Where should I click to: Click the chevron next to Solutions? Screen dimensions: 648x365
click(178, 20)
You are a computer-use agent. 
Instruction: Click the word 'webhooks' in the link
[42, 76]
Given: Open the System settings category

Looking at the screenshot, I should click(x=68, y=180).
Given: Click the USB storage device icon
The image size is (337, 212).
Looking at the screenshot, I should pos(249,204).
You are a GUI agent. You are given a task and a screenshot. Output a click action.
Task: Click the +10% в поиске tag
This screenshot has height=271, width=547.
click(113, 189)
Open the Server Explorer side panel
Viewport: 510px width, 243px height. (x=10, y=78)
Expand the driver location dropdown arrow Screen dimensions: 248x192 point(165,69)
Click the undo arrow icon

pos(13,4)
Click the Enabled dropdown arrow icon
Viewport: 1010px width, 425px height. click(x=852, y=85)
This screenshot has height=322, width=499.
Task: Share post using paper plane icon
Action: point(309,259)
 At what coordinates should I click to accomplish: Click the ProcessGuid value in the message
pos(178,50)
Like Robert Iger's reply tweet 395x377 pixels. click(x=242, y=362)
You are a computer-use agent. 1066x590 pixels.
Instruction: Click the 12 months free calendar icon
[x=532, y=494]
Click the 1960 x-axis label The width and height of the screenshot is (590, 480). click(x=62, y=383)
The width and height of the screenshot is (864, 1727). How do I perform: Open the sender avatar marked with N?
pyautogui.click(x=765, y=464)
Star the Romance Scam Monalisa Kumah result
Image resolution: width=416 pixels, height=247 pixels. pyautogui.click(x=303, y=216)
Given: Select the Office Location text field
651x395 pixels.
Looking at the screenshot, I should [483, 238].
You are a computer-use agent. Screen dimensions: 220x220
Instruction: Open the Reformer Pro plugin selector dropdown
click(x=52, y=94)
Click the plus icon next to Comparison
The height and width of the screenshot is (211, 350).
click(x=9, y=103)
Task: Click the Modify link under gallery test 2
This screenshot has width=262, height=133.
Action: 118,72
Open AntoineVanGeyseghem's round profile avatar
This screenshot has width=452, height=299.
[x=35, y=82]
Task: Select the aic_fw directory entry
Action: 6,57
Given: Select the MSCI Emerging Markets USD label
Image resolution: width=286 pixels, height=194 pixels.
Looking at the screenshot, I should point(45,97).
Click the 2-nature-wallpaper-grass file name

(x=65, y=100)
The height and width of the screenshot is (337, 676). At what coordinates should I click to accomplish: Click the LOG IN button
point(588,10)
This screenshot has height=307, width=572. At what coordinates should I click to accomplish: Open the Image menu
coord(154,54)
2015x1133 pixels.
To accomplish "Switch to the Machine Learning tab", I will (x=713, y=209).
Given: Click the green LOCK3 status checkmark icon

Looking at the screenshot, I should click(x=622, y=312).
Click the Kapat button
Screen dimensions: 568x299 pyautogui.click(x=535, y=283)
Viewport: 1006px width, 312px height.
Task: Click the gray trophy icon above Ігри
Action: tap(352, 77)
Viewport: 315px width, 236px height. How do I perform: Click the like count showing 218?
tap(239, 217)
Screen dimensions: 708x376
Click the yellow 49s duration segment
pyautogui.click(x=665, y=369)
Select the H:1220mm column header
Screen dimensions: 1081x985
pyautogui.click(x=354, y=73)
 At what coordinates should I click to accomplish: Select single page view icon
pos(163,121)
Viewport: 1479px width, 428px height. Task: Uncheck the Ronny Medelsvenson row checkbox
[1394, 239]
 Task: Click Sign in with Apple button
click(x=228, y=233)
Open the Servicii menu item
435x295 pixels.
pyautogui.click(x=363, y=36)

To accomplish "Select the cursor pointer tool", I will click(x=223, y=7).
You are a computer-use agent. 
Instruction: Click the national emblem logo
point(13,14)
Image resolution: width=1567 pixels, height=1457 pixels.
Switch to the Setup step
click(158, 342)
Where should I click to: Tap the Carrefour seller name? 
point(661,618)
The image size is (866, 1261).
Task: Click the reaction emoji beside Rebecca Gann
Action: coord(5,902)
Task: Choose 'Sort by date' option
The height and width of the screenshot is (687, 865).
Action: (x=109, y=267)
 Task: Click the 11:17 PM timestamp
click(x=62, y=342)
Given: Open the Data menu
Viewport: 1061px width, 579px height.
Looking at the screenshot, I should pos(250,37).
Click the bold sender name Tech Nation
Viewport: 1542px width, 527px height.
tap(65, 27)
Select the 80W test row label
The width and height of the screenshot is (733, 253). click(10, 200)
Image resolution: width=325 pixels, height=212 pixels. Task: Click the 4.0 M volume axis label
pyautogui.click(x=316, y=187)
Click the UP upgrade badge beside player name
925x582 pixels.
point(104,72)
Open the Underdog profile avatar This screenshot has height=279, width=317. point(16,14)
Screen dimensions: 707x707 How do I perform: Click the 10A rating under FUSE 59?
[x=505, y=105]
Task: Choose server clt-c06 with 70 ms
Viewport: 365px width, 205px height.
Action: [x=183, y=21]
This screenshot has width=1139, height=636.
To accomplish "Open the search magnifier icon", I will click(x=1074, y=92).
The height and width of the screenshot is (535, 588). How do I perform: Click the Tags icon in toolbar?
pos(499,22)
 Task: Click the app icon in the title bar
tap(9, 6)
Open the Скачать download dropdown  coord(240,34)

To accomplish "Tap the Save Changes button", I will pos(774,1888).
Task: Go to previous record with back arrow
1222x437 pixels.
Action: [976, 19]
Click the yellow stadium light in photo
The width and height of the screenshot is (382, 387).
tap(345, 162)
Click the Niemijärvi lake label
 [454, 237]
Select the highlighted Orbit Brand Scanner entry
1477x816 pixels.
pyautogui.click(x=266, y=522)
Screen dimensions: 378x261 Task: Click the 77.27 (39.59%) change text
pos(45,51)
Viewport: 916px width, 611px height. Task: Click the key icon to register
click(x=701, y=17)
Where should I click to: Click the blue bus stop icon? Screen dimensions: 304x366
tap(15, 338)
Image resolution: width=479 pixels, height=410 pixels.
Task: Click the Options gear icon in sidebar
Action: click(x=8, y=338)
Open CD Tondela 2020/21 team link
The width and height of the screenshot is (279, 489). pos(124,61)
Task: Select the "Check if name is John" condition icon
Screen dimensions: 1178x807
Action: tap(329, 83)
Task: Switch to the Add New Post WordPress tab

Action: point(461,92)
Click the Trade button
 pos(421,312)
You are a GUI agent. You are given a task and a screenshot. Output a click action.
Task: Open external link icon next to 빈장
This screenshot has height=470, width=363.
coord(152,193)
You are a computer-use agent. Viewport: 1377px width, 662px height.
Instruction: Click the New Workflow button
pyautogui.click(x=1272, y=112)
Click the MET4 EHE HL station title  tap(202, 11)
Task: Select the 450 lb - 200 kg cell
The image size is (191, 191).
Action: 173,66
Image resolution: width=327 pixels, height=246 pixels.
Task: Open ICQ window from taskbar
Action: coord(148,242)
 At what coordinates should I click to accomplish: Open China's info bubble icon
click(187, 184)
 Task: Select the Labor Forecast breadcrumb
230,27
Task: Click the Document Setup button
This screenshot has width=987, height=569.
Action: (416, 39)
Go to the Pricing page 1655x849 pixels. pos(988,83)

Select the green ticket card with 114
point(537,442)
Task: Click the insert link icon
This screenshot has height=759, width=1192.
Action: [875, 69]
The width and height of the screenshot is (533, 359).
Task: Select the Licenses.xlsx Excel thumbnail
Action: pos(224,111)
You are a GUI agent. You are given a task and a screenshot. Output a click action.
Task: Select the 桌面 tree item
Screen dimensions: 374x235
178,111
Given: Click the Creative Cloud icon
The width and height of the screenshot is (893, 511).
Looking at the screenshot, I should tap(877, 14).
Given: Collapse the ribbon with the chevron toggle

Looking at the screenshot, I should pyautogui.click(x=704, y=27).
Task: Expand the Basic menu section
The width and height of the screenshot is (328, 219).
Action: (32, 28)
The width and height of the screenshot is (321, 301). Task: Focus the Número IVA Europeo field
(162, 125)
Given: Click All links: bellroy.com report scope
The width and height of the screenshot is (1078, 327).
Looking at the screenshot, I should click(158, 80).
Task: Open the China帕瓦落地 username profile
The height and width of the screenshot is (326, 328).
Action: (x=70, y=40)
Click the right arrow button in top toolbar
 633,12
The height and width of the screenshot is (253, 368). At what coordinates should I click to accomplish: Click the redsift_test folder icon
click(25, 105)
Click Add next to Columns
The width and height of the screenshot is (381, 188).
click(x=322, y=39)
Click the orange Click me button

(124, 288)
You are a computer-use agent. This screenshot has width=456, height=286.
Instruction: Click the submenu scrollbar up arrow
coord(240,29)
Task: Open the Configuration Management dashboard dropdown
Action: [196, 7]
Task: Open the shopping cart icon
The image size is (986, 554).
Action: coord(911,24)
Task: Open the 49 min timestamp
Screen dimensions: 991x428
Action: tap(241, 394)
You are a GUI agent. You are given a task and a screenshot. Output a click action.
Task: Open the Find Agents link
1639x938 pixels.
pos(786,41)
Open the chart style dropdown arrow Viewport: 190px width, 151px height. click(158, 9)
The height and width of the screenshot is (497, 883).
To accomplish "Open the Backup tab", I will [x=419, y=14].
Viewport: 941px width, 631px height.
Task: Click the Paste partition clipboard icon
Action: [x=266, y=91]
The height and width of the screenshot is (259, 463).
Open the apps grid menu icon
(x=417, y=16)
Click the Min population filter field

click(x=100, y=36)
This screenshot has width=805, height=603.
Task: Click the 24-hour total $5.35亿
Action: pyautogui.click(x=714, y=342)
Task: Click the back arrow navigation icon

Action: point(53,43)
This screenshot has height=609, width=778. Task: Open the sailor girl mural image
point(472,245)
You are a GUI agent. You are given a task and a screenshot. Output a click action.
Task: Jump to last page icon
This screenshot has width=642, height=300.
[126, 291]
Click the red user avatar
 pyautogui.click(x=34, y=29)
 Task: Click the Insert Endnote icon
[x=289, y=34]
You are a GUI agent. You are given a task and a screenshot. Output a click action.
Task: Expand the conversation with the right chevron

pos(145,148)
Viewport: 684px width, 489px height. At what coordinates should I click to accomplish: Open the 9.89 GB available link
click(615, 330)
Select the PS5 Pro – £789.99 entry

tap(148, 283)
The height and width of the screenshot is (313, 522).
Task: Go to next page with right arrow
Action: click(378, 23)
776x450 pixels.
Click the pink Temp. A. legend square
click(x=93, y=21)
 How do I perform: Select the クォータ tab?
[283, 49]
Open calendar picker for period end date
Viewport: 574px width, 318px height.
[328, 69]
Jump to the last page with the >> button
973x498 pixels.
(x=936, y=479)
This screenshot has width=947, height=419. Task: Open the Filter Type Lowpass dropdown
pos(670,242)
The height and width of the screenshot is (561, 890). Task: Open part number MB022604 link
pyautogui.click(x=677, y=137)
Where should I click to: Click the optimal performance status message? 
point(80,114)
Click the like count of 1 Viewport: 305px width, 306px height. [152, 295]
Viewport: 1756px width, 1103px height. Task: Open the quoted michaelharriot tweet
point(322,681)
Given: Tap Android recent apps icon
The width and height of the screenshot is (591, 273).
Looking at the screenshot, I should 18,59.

──────

=== WHAT THIS TASK INVOLVES ===
Nothing should appear in the answer except the lines above from the line with "Click the right arrow button in top toolbar" through the line with "Task: Open the 49 min timestamp", both included, written out exactly.

=== YOUR SOLUTION ===
Click the right arrow button in top toolbar
 633,12
The height and width of the screenshot is (253, 368). At what coordinates should I click to accomplish: Click the redsift_test folder icon
click(25, 105)
Click Add next to Columns
The width and height of the screenshot is (381, 188).
click(x=322, y=39)
Click the orange Click me button

(124, 288)
You are a computer-use agent. This screenshot has width=456, height=286.
Instruction: Click the submenu scrollbar up arrow
coord(240,29)
Task: Open the Configuration Management dashboard dropdown
Action: [196, 7]
Task: Open the shopping cart icon
The image size is (986, 554).
Action: coord(911,24)
Task: Open the 49 min timestamp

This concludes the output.